Thursday, July 21, 2011

T-SQL Programming Part 2

                                  Building a T-SQL Loop   

This is the second article in our T-SQL programming (Stored Procedure) series. This article will discuss building a program loop using T-SQL. In addition to talking about building a loop, I will also discuss ways of controlling the loop processing, and different methods to break out of a loop. A programming loop is a chunk of code that is executed over and over again. In the loop some logic is executed repeatedly in an iterative fashion until some condition is met that allows the code to break out of the loop. One example of where you might use a loop would be to process through a set of records one record at a time. Another example might be where you need to generate some test data and a loop would allow you to insert a record into your test data table with slightly different column values, each time the loop is executed. In this article I will discuss the WHILE, BREAK, CONTINUE, and GOTO statements.
WHILE Statement
In T-SQL the WHILE statement is the most commonly used way to execute a loop. Here is the basic syntax for a WHILE loops:
            WHILE <Boolean expression> <code block>
Where a <Boolean expression> is any expression that equates to a true or false answer, and the <code block> is the desire code to be executed while the <Boolean expression> is true. Let's go through a real simple example. In this example I will increment a counter from 1 to 10 and display the counter each time through the WHILE loop.
            declare @counter int
            set @counter = 0
            while @counter < 10
              set @counter = @counter + 1
              print 'The counter is ' + cast(@counter as char)
Here the code executes the WHILE statement as long as the @counter integer variable is less than 10, this is the Boolean expression of the WHILE loop. The @counter variable starts out at zero, and each time through the WHILE loop it is incremented by 1. The PRINT statement displays the value in the @counter variable each time through the WHILE loop. The output from this sample looks like this:
            The counter is 1                            
            The counter is 2                            
            The counter is 3                            
            The counter is 4                            
            The counter is 5                             
            The counter is 6                            
            The counter is 7                            
            The counter is 8                            
            The counter is 9           
            The counter is 10       
As you can see, once the @counter variable reaches 10 the Boolean expression that is controlling the WHILE loop is no longer true, so the code within the while loop is no longer executed. Not only can you have a single while loop, but you can have WHILE loops inside WHILE loops. Or commonly know as nesting of WHILE loops. There are lots of different uses where nesting is valuable. I commonly use nesting of WHILE loops to generate test data. My next example will use the WHILE loop to generate test records for a PART table. A given PART record is uniquely identified by a Part_Id, and a Category_Id. For each Part_Id there are three different Category_Id's. Here is my example that generates 6 unique records for my PART table using a nested WHILE loop.

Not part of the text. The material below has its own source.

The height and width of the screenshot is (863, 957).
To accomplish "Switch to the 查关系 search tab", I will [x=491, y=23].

            declare @Part_Id int
            declare @Category_Id int
            declare @Desc varchar(50)
            create table PART (Part_Id int, Category_Id int, Description varchar(50))

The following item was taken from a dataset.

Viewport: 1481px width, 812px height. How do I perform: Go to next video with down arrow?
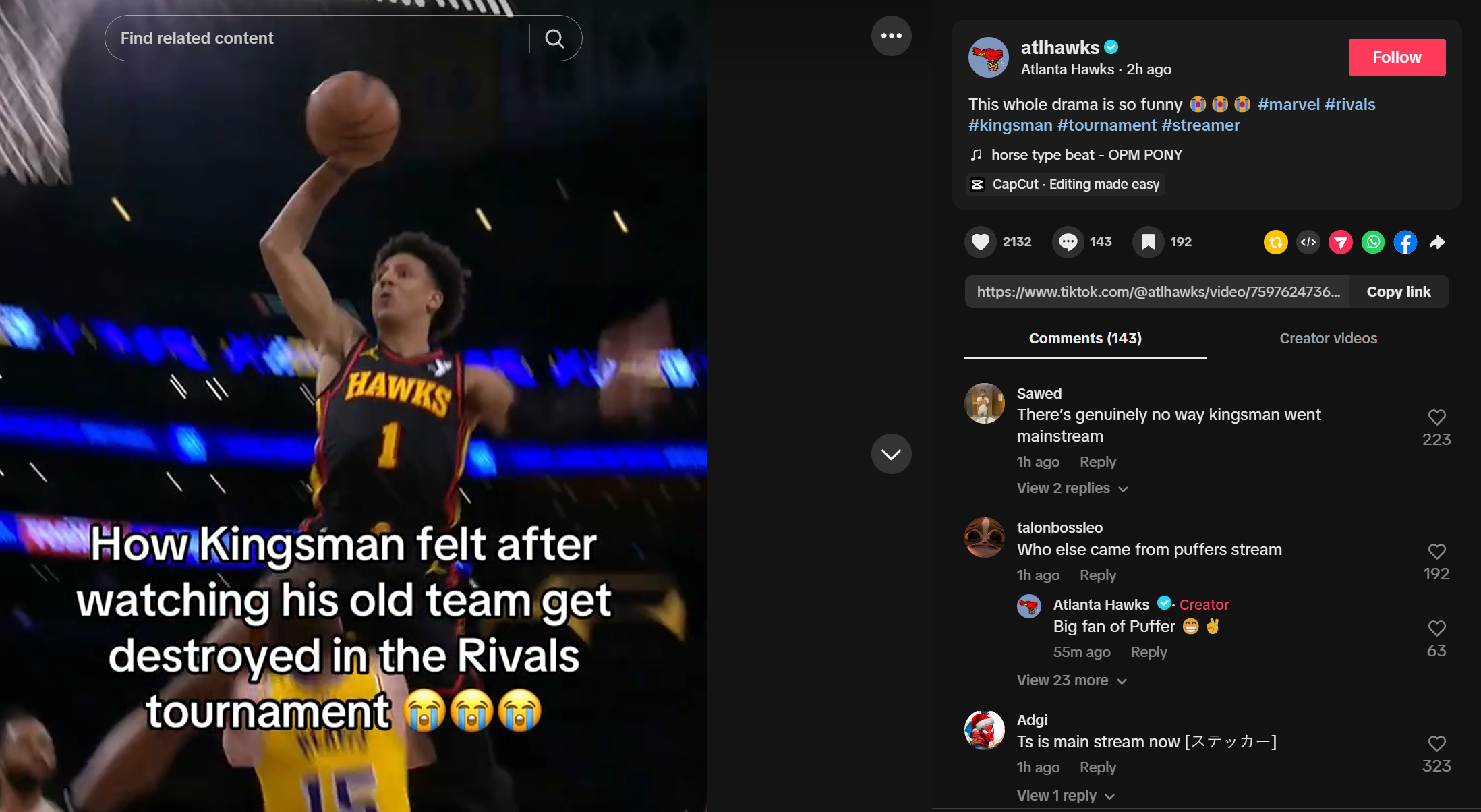[891, 454]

            set @Part_Id = 0
            set @Category_Id = 0
            while @Part_Id < 2
              set @Part_Id = @Part_Id + 1
              while @Category_Id < 3
                set @Category_Id = @Category_Id + 1
                set @Desc = 'Part_Id is ' + cast(@Part_Id as char(1)) +
                            ' Category_Id ' + cast(@Category_Id as char(1))

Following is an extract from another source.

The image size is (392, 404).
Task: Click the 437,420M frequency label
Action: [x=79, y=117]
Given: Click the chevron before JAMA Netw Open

                insert into PART values(@Part_Id,
                                        @Desc )
              set @Category_Id = 0
            select * from PART
            drop table PART
Here is the output from the SELECT statement at the bottom of this nested WHILE loop example.
            Part_Id     Category_Id Description                                       
            ----------- ----------- -----------------------------------------
            1           1           Part_Id is 1 Category_Id 1
            1           2           Part_Id is 1 Category_Id 2
            1           3           Part_Id is 1 Category_Id 3
            2           1           Part_Id is 2 Category_Id 1
            2           2           Part_Id is 2 Category_Id 2
            2           3           Part_Id is 2 Category_Id 3
As you can see, by using a nested WHILE loop each combination of Part_Id and Category_Id is unique. The code within the first WHILE loop controlled the incrementing of the Part_Id, where as the second WHILE loop set the Category_Id to a different value each time through the loop. The code within the first while loop was executed only twice, but the code inside the second WHILE loop was executed 6 times. Thus giving me 6 sample PART records.